午後3時ちょうどの船がやって来ました。土日でも15分おきに船が往復して客を乗せていきます。乗船料は無料で、運河にかかる歩行者自転車専用道路と言っても良いでしょう。
この地域について語る時、「東洋のマンチェスター」に続いて「リトル沖縄」というキーワードにも当たりました。明治・大正以降、紡績や造船業の発展で急速に必要とされた労働力は「国内外からの移民」によっても支えられていたようです。
無料の船で運河をただ往復するだけでは申し訳ないので「対岸の銭湯に入りに行く」という用事を考えていました。

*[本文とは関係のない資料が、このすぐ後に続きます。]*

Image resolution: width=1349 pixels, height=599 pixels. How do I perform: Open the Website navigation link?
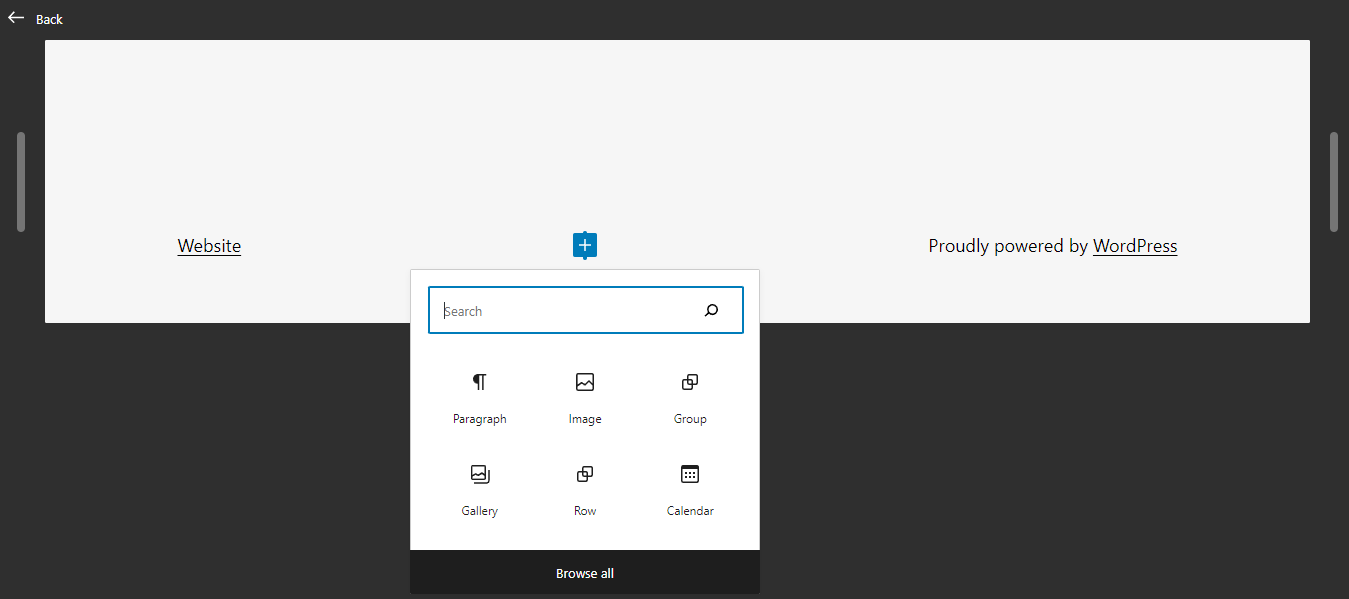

ようやく、タイトルの通り「お風呂周遊(1)」。天然温泉の泉質も良かったですが、介助入浴の家族や福祉施設の人もちらほら見かけ、偉いなと思いました。私は気ままに風に吹かれたり温まったりしているだけですが。
入浴受付をする直前に目に留まったのはこちら。200円で本物のビール(笑)!
(この間 入浴着替え30分⇧⇩)
めっちゃキンキンに冷えていました。また歩いて落合上渡船場に戻ります。
堤防の高さを越えるため、乗船するには結構な上り下りとなります。子供もお年寄りも一生懸命自転車を押します。
市民には見慣れた大阪市のマークも、我々「外のもん」には
「アレ」にみえますが。
このマーク(指標)は「みおつくし」といって、河川や港湾の運行に支障がないように航路と浅瀬の境界を示しているものです。奥には大阪城が見えますね。

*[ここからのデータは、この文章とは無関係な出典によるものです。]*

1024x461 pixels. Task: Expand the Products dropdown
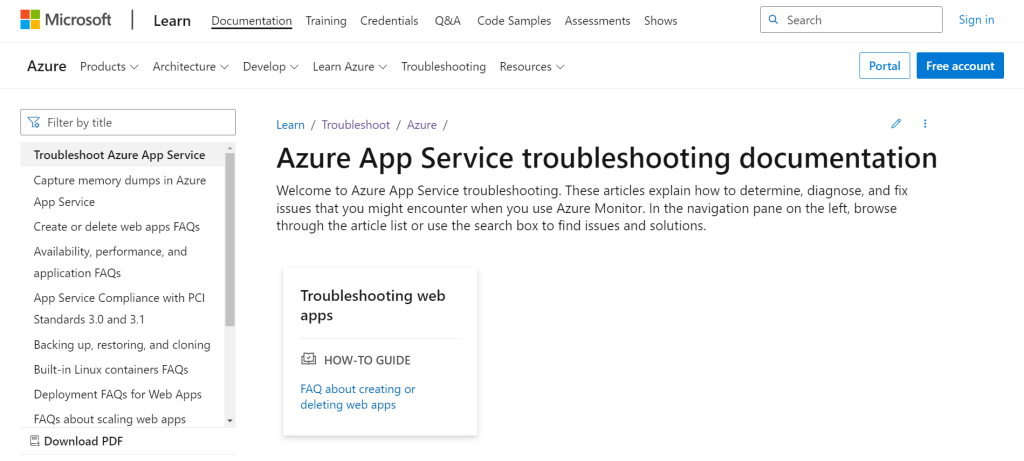tap(109, 67)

なるほど、水都大阪は大阪の象徴のひとつだったのですね。
【外部リンク】大阪市:渡船場 (…>川・橋>渡船場) (osaka.lg.jp)
15分おきに詰所を出たり入ったり、ほとんど1日中休まる暇がないというのに、乗務員はひとりひとりに「有難うございました」と声掛け。無料で乗船させてもらってこちらこそ「ありがとう」と言わざるを得ません。
かつて運河を挟んだ区の外側では「朝鮮人 琉球人 入店お断り」などの張り紙を出す店もあったと言います。
「今は普通に買いもんとかしている分には何も問題あらへん」。
少し体の調子の悪い人を見送りに、別の家族が運河を往復して付き添っていました。乗船場の坂では自転車を手伝って。
相変わらず川面に吹き付ける風は冷たいですが、再び体も心も温(暖)かくなって、次のNHK朝ドラのロケ地に歩いて向かいます。(続く)■■
北風吹く大阪ベイエリア&朝ドラロケ地とお風呂周遊(その④) - kotarosandayoneの日記 (hatenablog.com)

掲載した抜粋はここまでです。